Records for locating words and elements:

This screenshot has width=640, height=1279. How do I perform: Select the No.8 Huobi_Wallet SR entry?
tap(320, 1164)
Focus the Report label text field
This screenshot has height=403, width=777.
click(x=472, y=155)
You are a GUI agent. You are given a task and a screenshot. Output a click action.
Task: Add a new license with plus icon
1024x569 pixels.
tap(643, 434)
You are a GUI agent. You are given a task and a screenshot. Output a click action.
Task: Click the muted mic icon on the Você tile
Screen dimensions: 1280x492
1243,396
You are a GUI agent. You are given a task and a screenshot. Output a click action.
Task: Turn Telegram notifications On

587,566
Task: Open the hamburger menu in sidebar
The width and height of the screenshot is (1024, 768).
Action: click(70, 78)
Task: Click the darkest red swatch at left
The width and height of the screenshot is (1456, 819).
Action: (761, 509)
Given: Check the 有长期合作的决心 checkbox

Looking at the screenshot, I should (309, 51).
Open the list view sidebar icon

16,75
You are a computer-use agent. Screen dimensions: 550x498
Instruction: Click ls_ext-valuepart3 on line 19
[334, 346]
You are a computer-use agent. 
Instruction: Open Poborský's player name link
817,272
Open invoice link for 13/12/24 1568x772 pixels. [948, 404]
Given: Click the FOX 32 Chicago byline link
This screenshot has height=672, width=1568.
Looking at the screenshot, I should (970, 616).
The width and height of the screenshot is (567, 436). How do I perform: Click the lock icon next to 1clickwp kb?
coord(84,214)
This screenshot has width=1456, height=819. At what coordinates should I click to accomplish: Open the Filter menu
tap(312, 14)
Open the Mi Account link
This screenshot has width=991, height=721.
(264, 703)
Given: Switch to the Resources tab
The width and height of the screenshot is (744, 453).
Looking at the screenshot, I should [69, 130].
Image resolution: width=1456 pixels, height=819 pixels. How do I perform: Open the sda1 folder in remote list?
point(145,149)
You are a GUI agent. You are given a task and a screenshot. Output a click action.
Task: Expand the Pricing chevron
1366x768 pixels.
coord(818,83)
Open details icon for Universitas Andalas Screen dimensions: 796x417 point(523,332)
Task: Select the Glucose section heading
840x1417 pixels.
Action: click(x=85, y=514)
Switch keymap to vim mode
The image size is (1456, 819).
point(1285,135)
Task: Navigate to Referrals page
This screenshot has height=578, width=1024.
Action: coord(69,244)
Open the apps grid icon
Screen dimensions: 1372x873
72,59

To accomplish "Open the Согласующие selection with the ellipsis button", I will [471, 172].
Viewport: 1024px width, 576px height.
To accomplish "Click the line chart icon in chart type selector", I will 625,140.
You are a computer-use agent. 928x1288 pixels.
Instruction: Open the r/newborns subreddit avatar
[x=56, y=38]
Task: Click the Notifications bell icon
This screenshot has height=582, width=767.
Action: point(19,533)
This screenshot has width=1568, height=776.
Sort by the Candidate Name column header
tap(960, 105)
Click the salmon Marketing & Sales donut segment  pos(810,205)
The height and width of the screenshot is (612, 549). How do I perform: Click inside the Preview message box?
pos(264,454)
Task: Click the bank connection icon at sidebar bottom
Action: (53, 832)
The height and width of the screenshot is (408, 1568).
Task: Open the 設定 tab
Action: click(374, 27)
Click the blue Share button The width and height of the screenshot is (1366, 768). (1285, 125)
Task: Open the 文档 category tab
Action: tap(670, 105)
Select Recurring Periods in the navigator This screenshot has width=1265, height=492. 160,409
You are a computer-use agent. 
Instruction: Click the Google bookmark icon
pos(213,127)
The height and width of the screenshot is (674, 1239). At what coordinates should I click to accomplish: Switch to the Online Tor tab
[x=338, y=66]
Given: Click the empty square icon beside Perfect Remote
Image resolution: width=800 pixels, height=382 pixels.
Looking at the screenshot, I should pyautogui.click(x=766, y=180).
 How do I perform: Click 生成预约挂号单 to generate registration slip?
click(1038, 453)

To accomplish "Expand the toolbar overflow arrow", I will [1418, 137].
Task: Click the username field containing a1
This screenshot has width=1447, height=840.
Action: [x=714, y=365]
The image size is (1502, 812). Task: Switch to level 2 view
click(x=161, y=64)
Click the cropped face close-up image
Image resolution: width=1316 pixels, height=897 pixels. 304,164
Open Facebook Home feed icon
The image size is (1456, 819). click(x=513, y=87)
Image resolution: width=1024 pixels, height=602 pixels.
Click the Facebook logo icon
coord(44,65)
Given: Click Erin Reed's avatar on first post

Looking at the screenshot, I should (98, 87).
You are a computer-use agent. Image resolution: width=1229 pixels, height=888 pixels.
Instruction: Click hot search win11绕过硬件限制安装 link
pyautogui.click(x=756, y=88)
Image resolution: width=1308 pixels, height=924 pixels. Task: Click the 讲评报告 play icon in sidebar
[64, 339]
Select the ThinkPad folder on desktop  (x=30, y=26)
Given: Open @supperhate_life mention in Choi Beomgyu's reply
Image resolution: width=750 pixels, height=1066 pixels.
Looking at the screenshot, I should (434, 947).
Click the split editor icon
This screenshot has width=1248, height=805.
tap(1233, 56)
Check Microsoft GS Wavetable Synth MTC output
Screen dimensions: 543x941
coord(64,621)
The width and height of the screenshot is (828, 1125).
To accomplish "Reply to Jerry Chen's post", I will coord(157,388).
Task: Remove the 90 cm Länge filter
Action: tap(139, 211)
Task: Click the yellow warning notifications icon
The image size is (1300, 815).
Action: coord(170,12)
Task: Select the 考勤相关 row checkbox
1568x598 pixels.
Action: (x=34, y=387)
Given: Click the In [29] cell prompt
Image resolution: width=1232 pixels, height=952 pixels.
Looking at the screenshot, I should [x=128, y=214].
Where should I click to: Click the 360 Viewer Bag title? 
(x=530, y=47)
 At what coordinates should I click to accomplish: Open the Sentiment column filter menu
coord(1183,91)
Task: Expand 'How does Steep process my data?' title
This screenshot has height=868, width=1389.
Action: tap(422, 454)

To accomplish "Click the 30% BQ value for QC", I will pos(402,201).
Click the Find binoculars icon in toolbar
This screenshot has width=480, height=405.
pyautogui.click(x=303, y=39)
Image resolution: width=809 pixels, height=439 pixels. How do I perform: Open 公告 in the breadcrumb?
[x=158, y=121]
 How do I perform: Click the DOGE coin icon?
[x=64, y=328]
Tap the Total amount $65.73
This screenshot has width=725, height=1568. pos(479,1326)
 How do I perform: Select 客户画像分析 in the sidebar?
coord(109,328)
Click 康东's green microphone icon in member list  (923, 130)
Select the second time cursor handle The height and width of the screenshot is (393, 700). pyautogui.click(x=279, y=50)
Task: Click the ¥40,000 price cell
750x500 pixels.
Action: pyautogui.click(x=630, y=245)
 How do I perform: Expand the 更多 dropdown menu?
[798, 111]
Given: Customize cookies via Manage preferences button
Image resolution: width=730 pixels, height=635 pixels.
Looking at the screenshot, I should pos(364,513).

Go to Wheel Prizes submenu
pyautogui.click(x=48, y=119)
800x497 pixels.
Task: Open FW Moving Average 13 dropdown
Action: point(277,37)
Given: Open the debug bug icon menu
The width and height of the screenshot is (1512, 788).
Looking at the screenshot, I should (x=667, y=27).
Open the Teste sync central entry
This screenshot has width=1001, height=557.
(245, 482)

## Task directions
Reproduce every line of the records above with no changes at all.

## Exercise answer
This screenshot has width=640, height=1279. How do I perform: Select the No.8 Huobi_Wallet SR entry?
tap(320, 1164)
Focus the Report label text field
This screenshot has height=403, width=777.
click(x=472, y=155)
You are a GUI agent. You are given a task and a screenshot. Output a click action.
Task: Add a new license with plus icon
1024x569 pixels.
tap(643, 434)
You are a GUI agent. You are given a task and a screenshot. Output a click action.
Task: Click the muted mic icon on the Você tile
Screen dimensions: 1280x492
1243,396
You are a GUI agent. You are given a task and a screenshot. Output a click action.
Task: Turn Telegram notifications On

587,566
Task: Open the hamburger menu in sidebar
The width and height of the screenshot is (1024, 768).
Action: click(70, 78)
Task: Click the darkest red swatch at left
The width and height of the screenshot is (1456, 819).
Action: (761, 509)
Given: Check the 有长期合作的决心 checkbox

Looking at the screenshot, I should (309, 51).
Open the list view sidebar icon

16,75
You are a computer-use agent. Screen dimensions: 550x498
Instruction: Click ls_ext-valuepart3 on line 19
[334, 346]
You are a computer-use agent. 
Instruction: Open Poborský's player name link
817,272
Open invoice link for 13/12/24 1568x772 pixels. [948, 404]
Given: Click the FOX 32 Chicago byline link
This screenshot has height=672, width=1568.
Looking at the screenshot, I should (970, 616).
The width and height of the screenshot is (567, 436). How do I perform: Click the lock icon next to 1clickwp kb?
coord(84,214)
This screenshot has width=1456, height=819. At what coordinates should I click to accomplish: Open the Filter menu
tap(312, 14)
Open the Mi Account link
This screenshot has width=991, height=721.
(264, 703)
Given: Switch to the Resources tab
The width and height of the screenshot is (744, 453).
Looking at the screenshot, I should [69, 130].
Image resolution: width=1456 pixels, height=819 pixels. How do I perform: Open the sda1 folder in remote list?
point(145,149)
You are a GUI agent. You are given a task and a screenshot. Output a click action.
Task: Expand the Pricing chevron
1366x768 pixels.
coord(818,83)
Open details icon for Universitas Andalas Screen dimensions: 796x417 point(523,332)
Task: Select the Glucose section heading
840x1417 pixels.
Action: click(x=85, y=514)
Switch keymap to vim mode
The image size is (1456, 819).
point(1285,135)
Task: Navigate to Referrals page
This screenshot has height=578, width=1024.
Action: coord(69,244)
Open the apps grid icon
Screen dimensions: 1372x873
72,59

To accomplish "Open the Согласующие selection with the ellipsis button", I will [471, 172].
Viewport: 1024px width, 576px height.
To accomplish "Click the line chart icon in chart type selector", I will 625,140.
You are a computer-use agent. 928x1288 pixels.
Instruction: Open the r/newborns subreddit avatar
[x=56, y=38]
Task: Click the Notifications bell icon
This screenshot has height=582, width=767.
Action: point(19,533)
This screenshot has width=1568, height=776.
Sort by the Candidate Name column header
tap(960, 105)
Click the salmon Marketing & Sales donut segment  pos(810,205)
The height and width of the screenshot is (612, 549). How do I perform: Click inside the Preview message box?
pos(264,454)
Task: Click the bank connection icon at sidebar bottom
Action: (53, 832)
The height and width of the screenshot is (408, 1568).
Task: Open the 設定 tab
Action: click(374, 27)
Click the blue Share button The width and height of the screenshot is (1366, 768). (1285, 125)
Task: Open the 文档 category tab
Action: tap(670, 105)
Select Recurring Periods in the navigator This screenshot has width=1265, height=492. 160,409
You are a computer-use agent. 
Instruction: Click the Google bookmark icon
pos(213,127)
The height and width of the screenshot is (674, 1239). At what coordinates should I click to accomplish: Switch to the Online Tor tab
[x=338, y=66]
Given: Click the empty square icon beside Perfect Remote
Image resolution: width=800 pixels, height=382 pixels.
Looking at the screenshot, I should pyautogui.click(x=766, y=180).
 How do I perform: Click 生成预约挂号单 to generate registration slip?
click(1038, 453)

To accomplish "Expand the toolbar overflow arrow", I will [1418, 137].
Task: Click the username field containing a1
This screenshot has width=1447, height=840.
Action: [x=714, y=365]
The image size is (1502, 812). Task: Switch to level 2 view
click(x=161, y=64)
Click the cropped face close-up image
Image resolution: width=1316 pixels, height=897 pixels. 304,164
Open Facebook Home feed icon
The image size is (1456, 819). click(x=513, y=87)
Image resolution: width=1024 pixels, height=602 pixels.
Click the Facebook logo icon
coord(44,65)
Given: Click Erin Reed's avatar on first post

Looking at the screenshot, I should (98, 87).
You are a computer-use agent. Image resolution: width=1229 pixels, height=888 pixels.
Instruction: Click hot search win11绕过硬件限制安装 link
pyautogui.click(x=756, y=88)
Image resolution: width=1308 pixels, height=924 pixels. Task: Click the 讲评报告 play icon in sidebar
[64, 339]
Select the ThinkPad folder on desktop  (x=30, y=26)
Given: Open @supperhate_life mention in Choi Beomgyu's reply
Image resolution: width=750 pixels, height=1066 pixels.
Looking at the screenshot, I should (434, 947).
Click the split editor icon
This screenshot has width=1248, height=805.
tap(1233, 56)
Check Microsoft GS Wavetable Synth MTC output
Screen dimensions: 543x941
coord(64,621)
The width and height of the screenshot is (828, 1125).
To accomplish "Reply to Jerry Chen's post", I will coord(157,388).
Task: Remove the 90 cm Länge filter
Action: tap(139, 211)
Task: Click the yellow warning notifications icon
The image size is (1300, 815).
Action: coord(170,12)
Task: Select the 考勤相关 row checkbox
1568x598 pixels.
Action: (x=34, y=387)
Given: Click the In [29] cell prompt
Image resolution: width=1232 pixels, height=952 pixels.
Looking at the screenshot, I should [x=128, y=214].
Where should I click to: Click the 360 Viewer Bag title? 
(x=530, y=47)
 At what coordinates should I click to accomplish: Open the Sentiment column filter menu
coord(1183,91)
Task: Expand 'How does Steep process my data?' title
This screenshot has height=868, width=1389.
Action: tap(422, 454)

To accomplish "Click the 30% BQ value for QC", I will pos(402,201).
Click the Find binoculars icon in toolbar
This screenshot has width=480, height=405.
pyautogui.click(x=303, y=39)
Image resolution: width=809 pixels, height=439 pixels. How do I perform: Open 公告 in the breadcrumb?
[x=158, y=121]
 How do I perform: Click the DOGE coin icon?
[x=64, y=328]
Tap the Total amount $65.73
This screenshot has width=725, height=1568. pos(479,1326)
 How do I perform: Select 客户画像分析 in the sidebar?
coord(109,328)
Click 康东's green microphone icon in member list  (923, 130)
Select the second time cursor handle The height and width of the screenshot is (393, 700). pyautogui.click(x=279, y=50)
Task: Click the ¥40,000 price cell
750x500 pixels.
Action: pyautogui.click(x=630, y=245)
 How do I perform: Expand the 更多 dropdown menu?
[798, 111]
Given: Customize cookies via Manage preferences button
Image resolution: width=730 pixels, height=635 pixels.
Looking at the screenshot, I should pos(364,513).

Go to Wheel Prizes submenu
pyautogui.click(x=48, y=119)
800x497 pixels.
Task: Open FW Moving Average 13 dropdown
Action: point(277,37)
Given: Open the debug bug icon menu
The width and height of the screenshot is (1512, 788).
Looking at the screenshot, I should (x=667, y=27).
Open the Teste sync central entry
This screenshot has width=1001, height=557.
(245, 482)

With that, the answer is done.